First positronium imaging using $^{44}$Sc with the J-PET scanner: a case study on the NEMA-Image Quality phantom
Manish Das, Sushil Sharma, Aleksander Bilewicz, Jarosław Choiński, Neha Chug, Catalina Curceanu, Eryk Czerwiński, Jakub Hajduga, Sharareh Jalali, Krzysztof Kacprzak, Tevfik Kaplanoglu, Łukasz Kapłon, Kamila Kasperska, Aleksander Khreptak, Grzegorz Korcyl, Tomasz Kozik, Karol Kubat, Deepak Kumar, Anoop Kunimmal Venadan, Edward Lisowski, Filip Lisowski, Justyna Medrala-Sowa, Simbarashe Moyo, Wiktor Mryka, Szymon Niedźwiecki, Piyush Pandey, Szymon Parzych, Alessio Porcelli, Bartłomiej Rachwał, Elena Perez del Rio, Martin Rädler, Axel Rominger, Kuangyu Shi, Magdalena Skurzok, Anna Stolarz, Tomasz Szumlak, Pooja Tanty, Keyvan Tayefi Ardebili, Satyam Tiwari, Kavya Valsan Eliyan, Rafał Walczak, Ermias Yitayew Beyene, Ewa Ł. Stępień, Paweł Moskal
TL;DR
This work demonstrates the first positronium lifetime imaging (PLI) using $^{44}$Sc with the Modular J-PET scanner on a NEMA IQ phantom.

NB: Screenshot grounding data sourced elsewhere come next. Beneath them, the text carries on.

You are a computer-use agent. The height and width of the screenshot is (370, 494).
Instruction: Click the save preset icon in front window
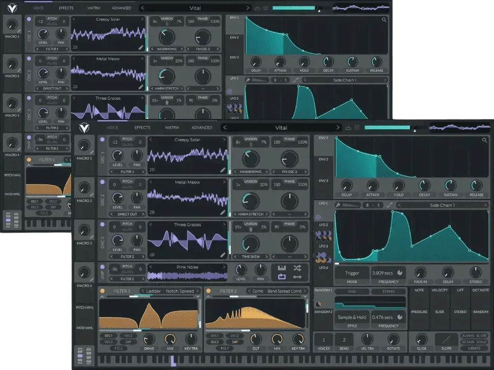(349, 128)
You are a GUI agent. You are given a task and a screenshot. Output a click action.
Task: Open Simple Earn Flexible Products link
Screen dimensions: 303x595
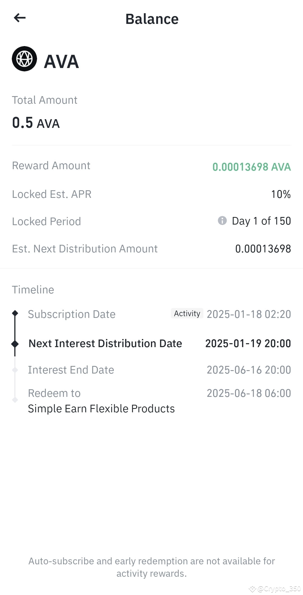tap(101, 409)
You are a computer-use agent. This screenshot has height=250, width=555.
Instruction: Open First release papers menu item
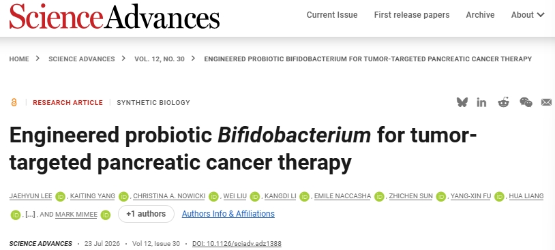(x=412, y=15)
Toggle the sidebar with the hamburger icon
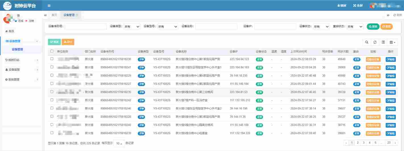The height and width of the screenshot is (151, 404). (49, 6)
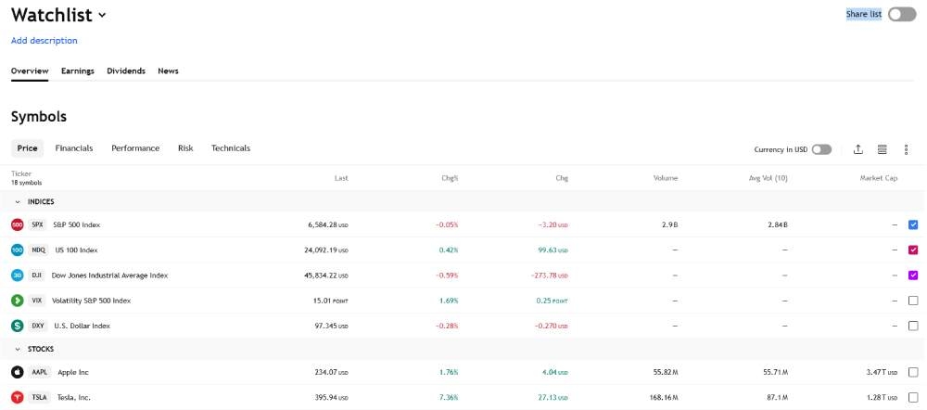The height and width of the screenshot is (410, 927).
Task: Click the Add description link
Action: coord(44,41)
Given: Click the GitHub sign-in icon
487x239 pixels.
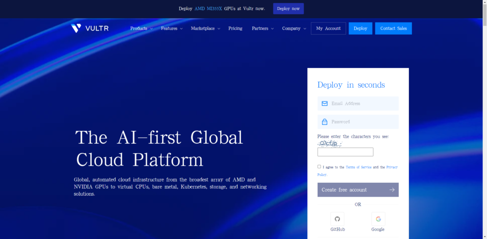Looking at the screenshot, I should tap(337, 219).
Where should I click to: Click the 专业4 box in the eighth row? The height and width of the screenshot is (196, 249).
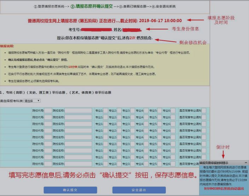pyautogui.click(x=146, y=157)
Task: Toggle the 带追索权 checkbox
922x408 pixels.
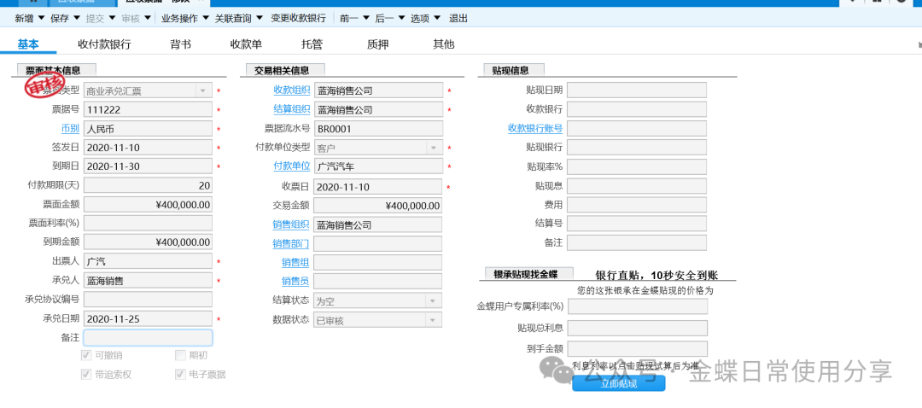Action: pyautogui.click(x=86, y=374)
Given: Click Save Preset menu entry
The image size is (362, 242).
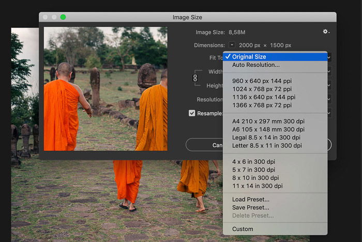Looking at the screenshot, I should (x=251, y=208).
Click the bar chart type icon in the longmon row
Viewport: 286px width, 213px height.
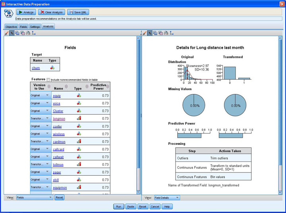pyautogui.click(x=79, y=118)
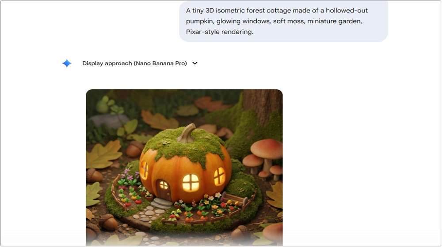Viewport: 442px width, 247px height.
Task: Click the blue Gemini sparkle icon
Action: pyautogui.click(x=67, y=64)
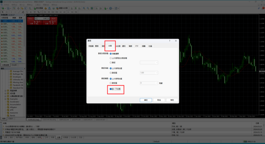Select the cursor arrow tool in the toolbar
Image resolution: width=265 pixels, height=144 pixels.
pos(3,12)
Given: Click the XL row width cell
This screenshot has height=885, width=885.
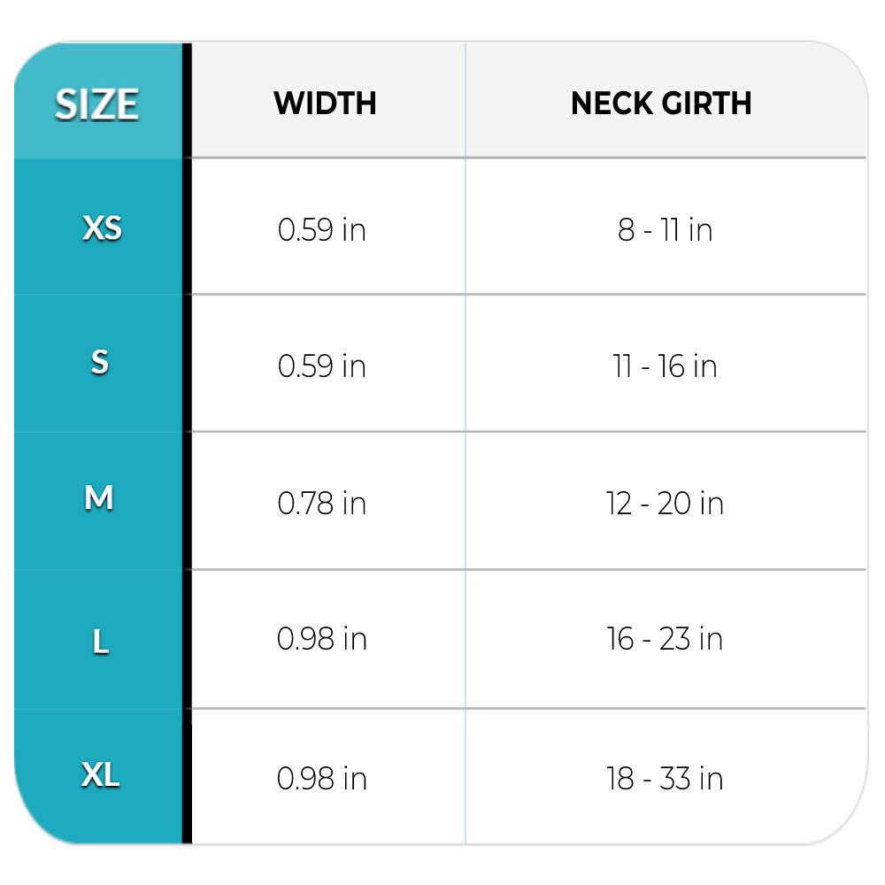Looking at the screenshot, I should pyautogui.click(x=321, y=778).
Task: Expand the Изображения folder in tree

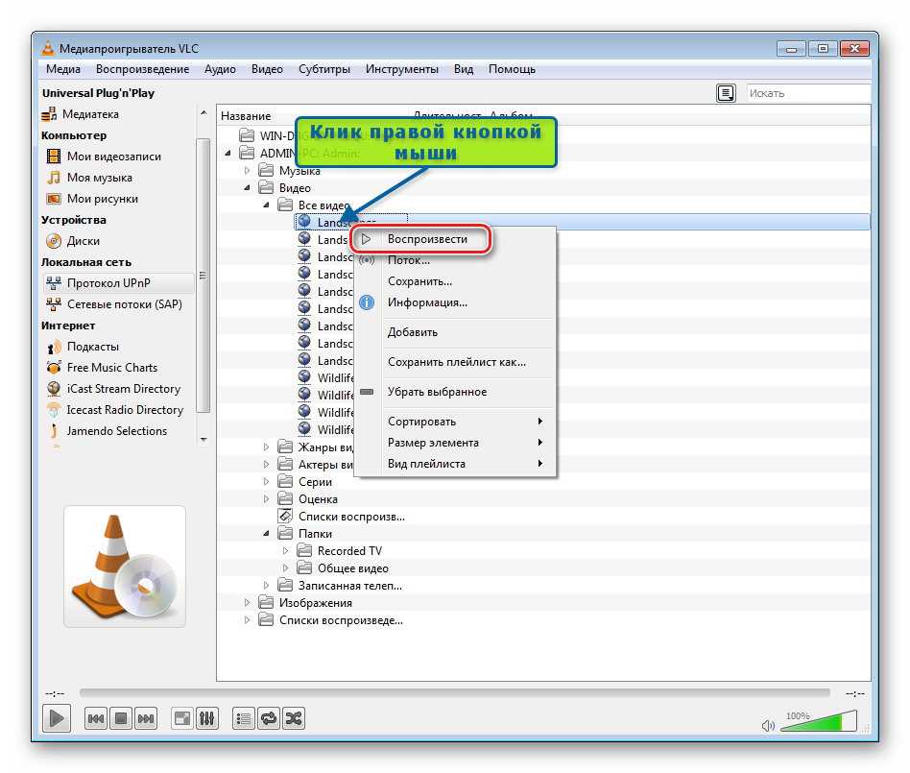Action: pos(248,603)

By exploiting the 1157 keV prompt gamma emitted after $\beta^+$ decay, the authors implement 3-hit event selection (two 511 keV annihilation photons plus one prompt gamma) and TOT-based discrimination to reconstruct conventional PET images and Ps-enhanced images, followed by lifetime estimation from the ΔT spectrum. The results show that large-diameter spheres filled with $^{44}$Sc yield mean ortho-positronium lifetimes $\tau_{oPs}$ in the water-like range ($\approx 1.8$ ns) and that the mean positron lifetime $\Delta T_{mean}$ is a robust descriptor across background models, validating the approach. This study establishes $^{44}$Sc as a strong candidate for PLI in clinical settings and underscores the potential of modular, plastic-scintillator PET systems to enable Ps lifetime measurements, particularly when paired with next-generation total-body PET platforms.
Abstract
Positronium Lifetime Imaging (PLI), an emerging extension of conventional positron emission tomography (PET) imaging, offers a novel window for probing the submolecular properties of biological tissues by imaging the mean lifetime of the positronium atom. Currently, the method is under rapid development in terms of reconstruction and detection systems. Recently, the first in vivo PLI of the human brain was performed using the J-PET scanner utilizing the $^{68}$Ga isotope. However, this isotope has limitations due to its comparatively low prompt gamma yields, which is crucial for positronium lifetime measurement. Among alternative radionuclides, $^{44}$Sc stands out as a promising isotope for PLI, characterized by a clinically suitable half-life (4.04 hours) emitting 1157 keV prompt gamma in 100% cases after the emission of the positron. This study reports the first experimental demonstration of PLI with $^{44}$Sc, carried out on a NEMA-Image Quality (IQ) phantom using the Modular J-PET tomograph-the first plastic scintillators-based PET scanner.